> _The problem_
Would you please copy every line from the records that contains the word "Given"?

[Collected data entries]
################
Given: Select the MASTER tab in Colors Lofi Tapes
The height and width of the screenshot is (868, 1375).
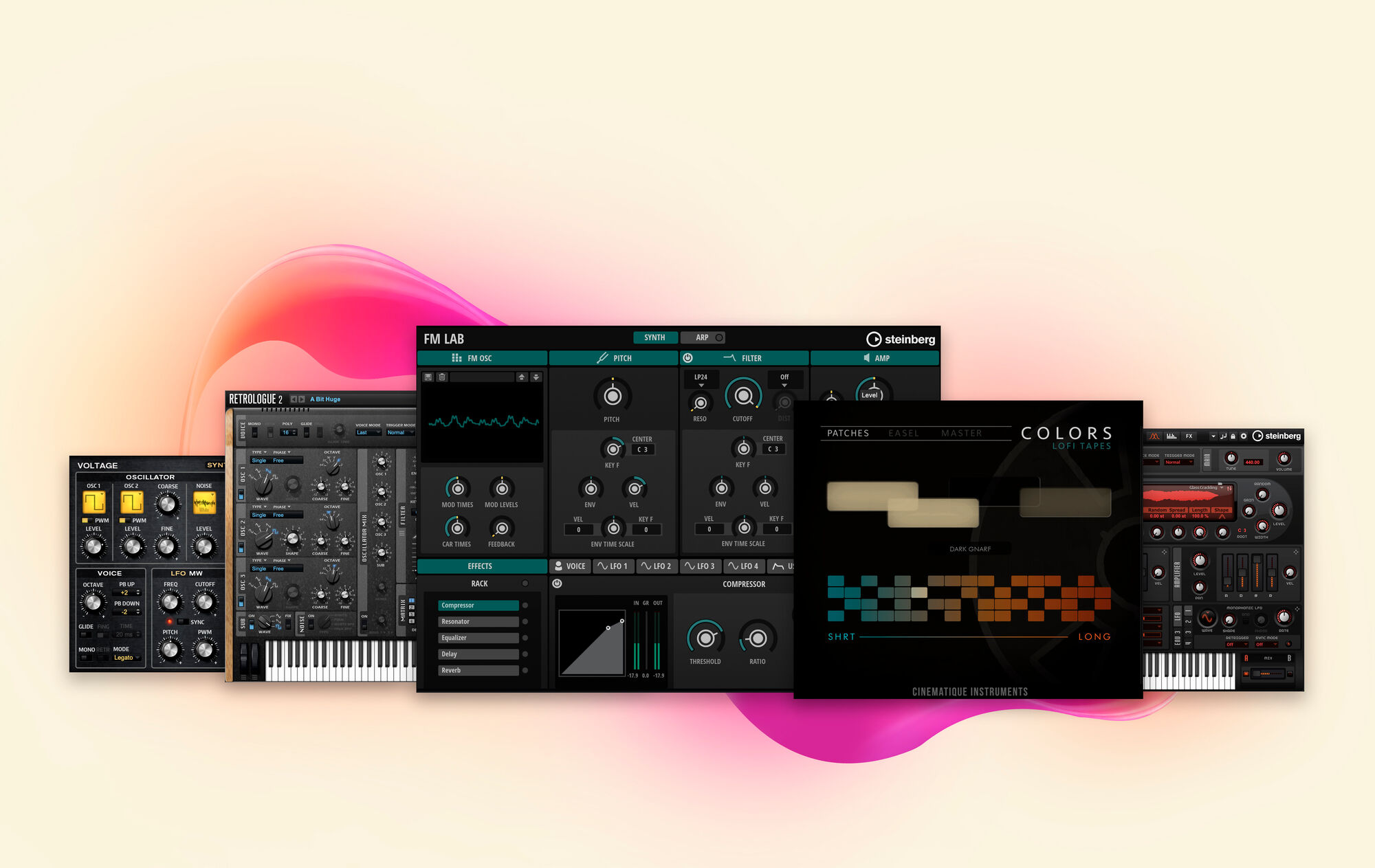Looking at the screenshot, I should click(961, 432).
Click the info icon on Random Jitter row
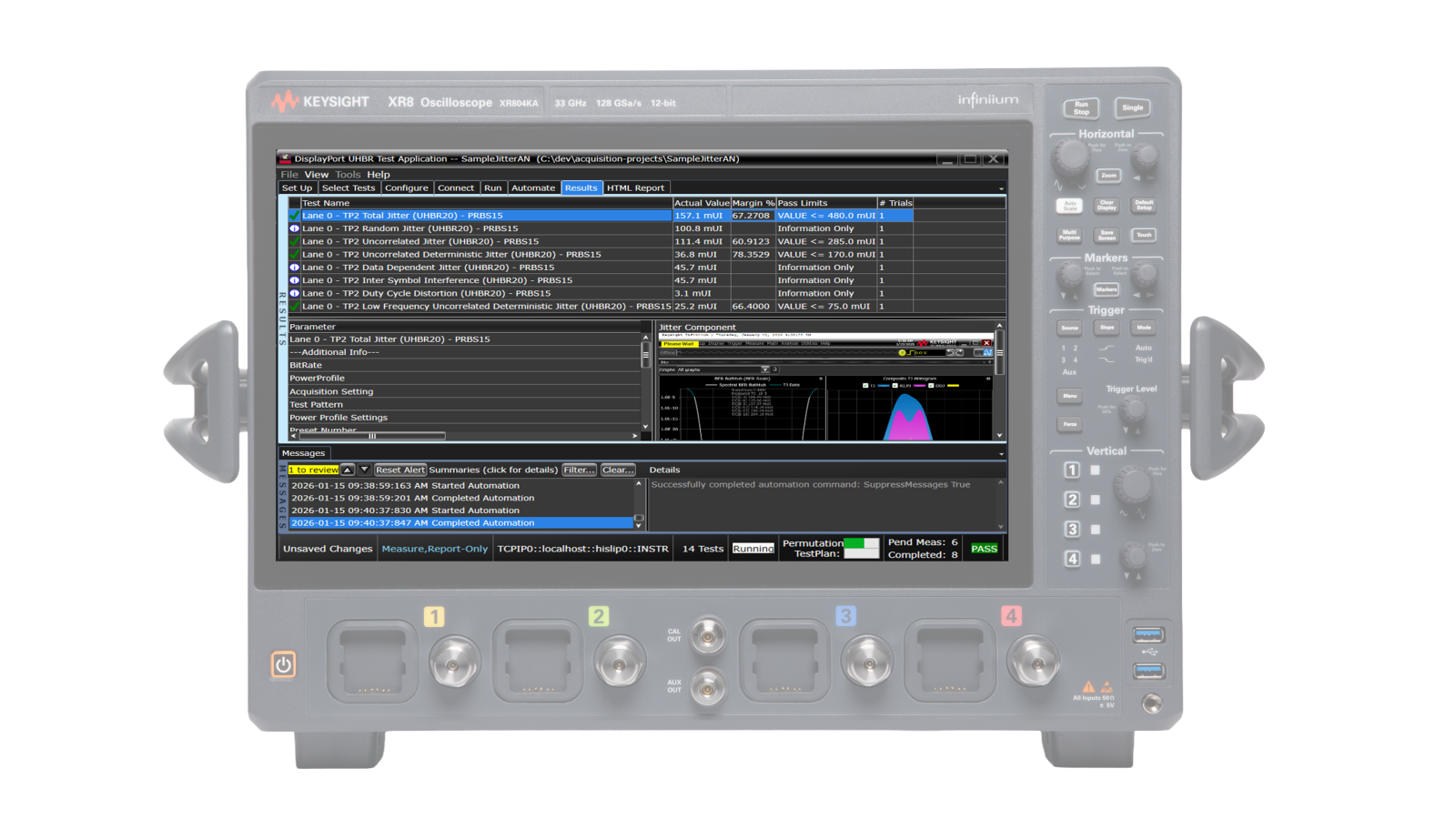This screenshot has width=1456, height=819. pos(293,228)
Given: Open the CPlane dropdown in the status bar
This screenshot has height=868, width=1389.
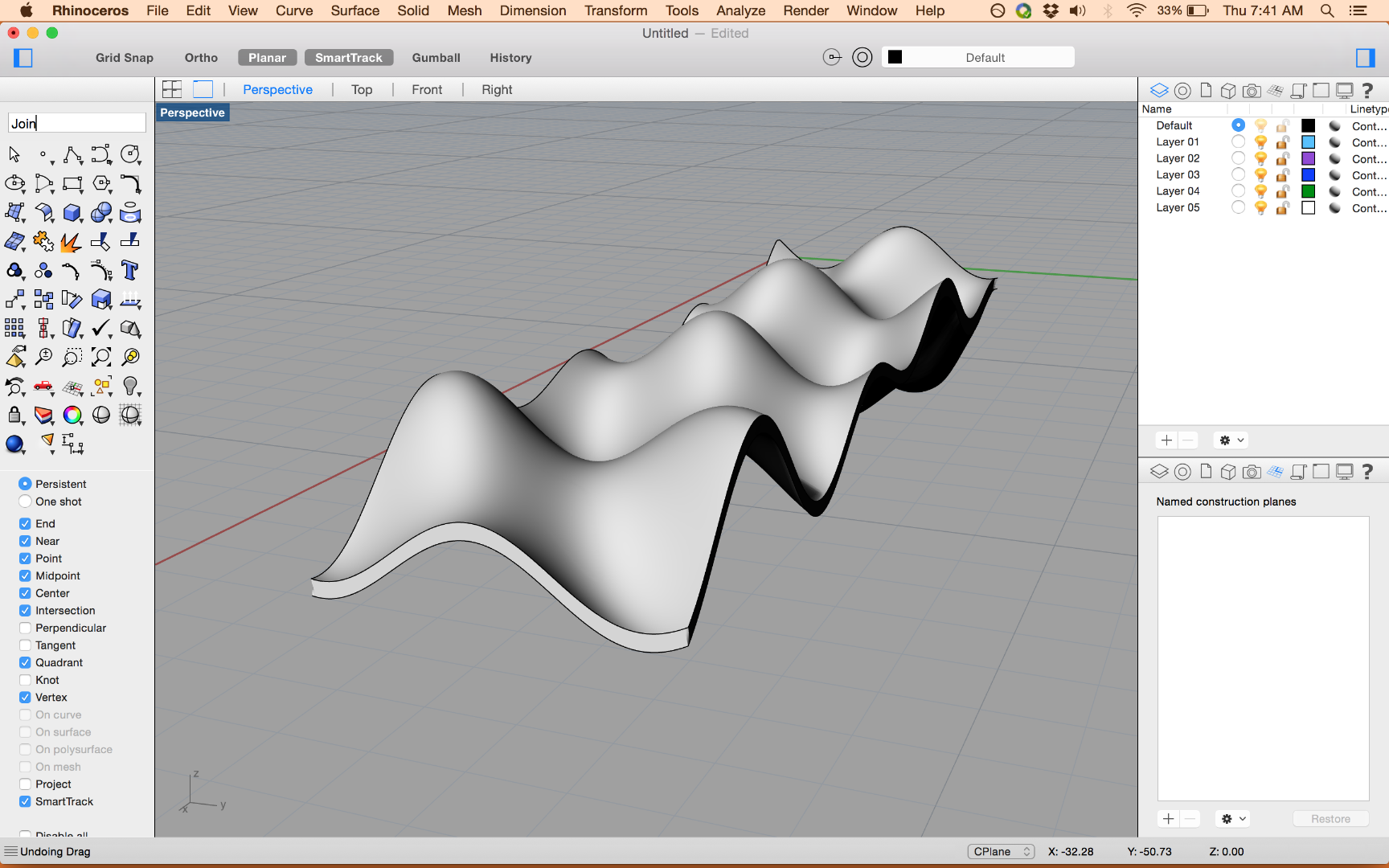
################
> _Task answer_
Given: Select the MASTER tab in Colors Lofi Tapes
Given: Open the CPlane dropdown in the status bar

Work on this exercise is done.